Perennial crybaby LeBron James proved once again that comparisons between him and Michael Jordan or Kobe Bryant are laughable. LeBron spent this NBA Finals series against the Dallas Mavericks being a non-factor in the 4th quarter, trying to get snarky about Dirk Novitzky’s illness (even though he was congratulating himself endlessly for playing while ill earlier in this year’s playoffs) and by getting snobbish in his usual post-loss interview.

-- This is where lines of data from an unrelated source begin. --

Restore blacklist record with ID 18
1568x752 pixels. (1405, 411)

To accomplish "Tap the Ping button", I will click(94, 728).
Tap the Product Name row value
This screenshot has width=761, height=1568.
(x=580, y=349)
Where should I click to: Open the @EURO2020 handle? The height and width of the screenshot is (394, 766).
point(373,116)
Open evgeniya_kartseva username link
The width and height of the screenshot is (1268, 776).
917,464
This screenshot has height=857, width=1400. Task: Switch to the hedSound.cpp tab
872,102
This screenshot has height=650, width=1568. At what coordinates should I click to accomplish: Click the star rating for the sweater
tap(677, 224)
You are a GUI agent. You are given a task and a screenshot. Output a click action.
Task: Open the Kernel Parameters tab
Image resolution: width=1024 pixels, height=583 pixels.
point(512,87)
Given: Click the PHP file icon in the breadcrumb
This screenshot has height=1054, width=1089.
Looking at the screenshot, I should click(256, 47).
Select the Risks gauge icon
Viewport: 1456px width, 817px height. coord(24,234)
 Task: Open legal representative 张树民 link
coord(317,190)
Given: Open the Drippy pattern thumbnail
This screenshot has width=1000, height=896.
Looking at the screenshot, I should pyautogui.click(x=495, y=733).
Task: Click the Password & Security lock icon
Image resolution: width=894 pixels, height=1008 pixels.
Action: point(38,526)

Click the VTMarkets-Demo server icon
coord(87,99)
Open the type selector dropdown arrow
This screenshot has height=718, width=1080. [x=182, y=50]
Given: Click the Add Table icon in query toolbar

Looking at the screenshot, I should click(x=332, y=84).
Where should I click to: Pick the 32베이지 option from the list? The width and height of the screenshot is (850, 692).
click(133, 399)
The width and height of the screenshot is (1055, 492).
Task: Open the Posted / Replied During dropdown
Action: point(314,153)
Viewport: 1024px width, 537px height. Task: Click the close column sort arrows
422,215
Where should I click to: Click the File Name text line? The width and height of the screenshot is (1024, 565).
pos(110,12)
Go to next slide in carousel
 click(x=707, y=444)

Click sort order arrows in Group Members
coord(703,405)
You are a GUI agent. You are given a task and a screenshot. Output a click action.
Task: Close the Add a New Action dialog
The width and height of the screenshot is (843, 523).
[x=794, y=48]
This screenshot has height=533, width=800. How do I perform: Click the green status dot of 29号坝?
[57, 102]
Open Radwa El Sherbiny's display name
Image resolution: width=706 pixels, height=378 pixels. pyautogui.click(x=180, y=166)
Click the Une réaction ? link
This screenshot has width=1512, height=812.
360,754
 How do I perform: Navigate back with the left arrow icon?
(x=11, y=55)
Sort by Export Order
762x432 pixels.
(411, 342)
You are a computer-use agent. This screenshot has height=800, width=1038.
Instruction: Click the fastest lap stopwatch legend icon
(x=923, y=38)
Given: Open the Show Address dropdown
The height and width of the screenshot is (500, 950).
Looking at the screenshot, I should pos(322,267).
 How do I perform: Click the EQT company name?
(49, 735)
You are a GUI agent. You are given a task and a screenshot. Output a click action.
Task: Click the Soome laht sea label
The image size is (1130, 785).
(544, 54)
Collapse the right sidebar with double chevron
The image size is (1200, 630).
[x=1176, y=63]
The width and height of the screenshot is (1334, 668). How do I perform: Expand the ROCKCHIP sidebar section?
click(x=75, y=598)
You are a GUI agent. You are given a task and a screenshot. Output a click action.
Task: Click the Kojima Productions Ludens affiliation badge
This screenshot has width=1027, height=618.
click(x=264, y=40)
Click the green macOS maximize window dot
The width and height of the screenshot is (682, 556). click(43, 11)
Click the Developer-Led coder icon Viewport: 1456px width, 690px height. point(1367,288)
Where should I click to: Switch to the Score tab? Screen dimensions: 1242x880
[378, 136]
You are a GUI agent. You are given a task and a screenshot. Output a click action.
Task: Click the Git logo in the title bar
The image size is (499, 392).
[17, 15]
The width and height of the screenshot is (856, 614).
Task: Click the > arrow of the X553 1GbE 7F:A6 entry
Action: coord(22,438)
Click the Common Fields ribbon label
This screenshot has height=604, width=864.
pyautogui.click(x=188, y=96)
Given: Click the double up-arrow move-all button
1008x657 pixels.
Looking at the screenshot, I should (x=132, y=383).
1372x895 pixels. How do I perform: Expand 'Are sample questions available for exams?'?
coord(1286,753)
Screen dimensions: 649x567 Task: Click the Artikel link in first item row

I hate to break it to you, Little LeBron, but even the people who rooted FOR YOU are waking up with the same lives they had yesterday. So your snobbish, pouting remarks didn’t impress anyone except jock-sniffing sports “journalists” like Ryen Russillo (the guy who keeps trying to hold his head so the cameras can’t pick up his huge, ever-expanding bald spot) who was leading his fellow boot-lickers in admitting they would trade their own lives for LeBron’s. That says more about the insecurities and the inability to come to grips with failed dreams of the frustrated jocks in sports broadcasting than it does about people in the real world. So, congratulations Dirk and the two Jasons (Kidd and Terry) for “taking your talents to South Beach” and defeating John, Paul, George and Ringless, who had started calling themselves the Heatles earlier in the season. If they gave out rings for self-promotion LeBron would have several, but as it is he and I are still tied for NBA titles.
Whoa… he has many tattoos!!!
Yep. I wonder if he thinks that a lot of tattoos can make up for lack of size for a certain organ?
OMG, this is hilairous. Someone should send it to Le Bron.
Ha! Thanks a lot!
So Lebron was a jackass even back then?
Ha! Yes, and in fact he was worse back then since he had not yet won anything.